Losing yourself in the shadows
The first listening to "Lost in Shadows", an album by one of the most talented American songwriters of her generation, Ashley Paul, prevents you from doing anything else.
Listening to Ashley Paul's music, you cannot do anything apart from bending down on the edge of tears in an upheaval of the being of an unspeakable sweetness and freshness. It is now perfectly clear that this voice sings only for you your half-sleep states. Where the most fertile unconscious infuses and works on the nebulous sensations of being in the world. Such a simple naked beauty panics and is quickly covered with as many known figures as possible, including the Björk of the Sugarcubes, a milestone that it welcomes with kindness. But in Mrs. Paul's case, some strange singularity resists.
And there is no obligation to give it any other label than that of a mystery that will never be fully revealed. How can music today fight against the violence of light by constantly bringing us back to the unknowable of a reality that does not go without its shadow? This is the question Ashley Paul is facing.

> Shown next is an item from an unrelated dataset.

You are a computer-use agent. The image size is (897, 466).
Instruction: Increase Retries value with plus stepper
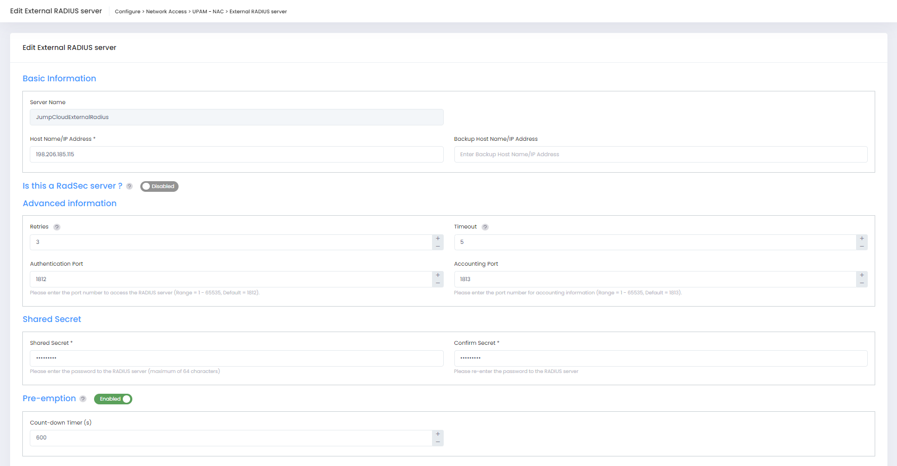tap(438, 239)
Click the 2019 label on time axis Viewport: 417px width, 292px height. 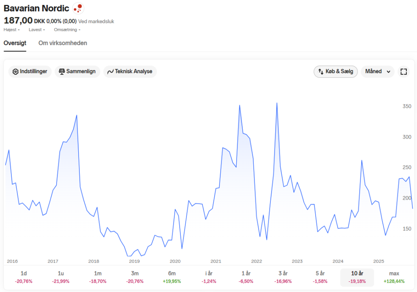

On stage, cast in her everyday Odette study outfit that the writer Éric-Emmanuel Schmitt could have imagined (gingham checkered shirts, jeans and moccasins from the 1950s), the polyinstrumentalist Ashley Paul comes back to life with the sobriety of a sumptuous three-note stretch of guitar by Fred Frith, the sometimes screaming saxophone by John Lurie, the orientalizing and ritualized percussion animated by the movement of a bow.
The artist cultivates a whispering voice that is quick to unbutton your ear as she emerges from nights of insomnia. Its sonic juxtapositions express a universe of lullabies and tales tiling chamber music, jazz evoking the roundness and sweetness of the overwhelming romanticism of the historical master of American alto saxophone Johnny Hodges (1906-1970) and a wide and warm popular craft of melody. An album conceived after 11 months of silence following the birth of her daughter.
It is firm and winding with a serenity that touches the greatest detachment. Voluntarily subject to the attraction of the blues, Lost in Shadows keeps the memory "of many hours spent sleeping at night in a dream like a state of half consciousness, of darkness; an overwhelming feeling of loneliness and exhaustion has emerged through a new deep love", confided the musician after a concert of wonderful tightrope walker fragility.
What is this love that makes us both alone and more present at the same time? A way of composing, alternately padded and harshly crossed by friction and ephemeral "dissonances". Without overflow, Ashley Paul dissolves an intuitive process at the heart of an intimate introspection of which there is hardly any equivalent outside the universe of autofiction.
Thus on Breathless Air, the spirit of the poetic and carnal maternity journal by Maggie Nelson, The Argonauts, hovers. And his body in breaths and inner spaces rediscovered. Draughts, compact things too, indivisible. Ashley Paul then plays with Ashley Paul an experience of being from which all of society separates us. A deep yes.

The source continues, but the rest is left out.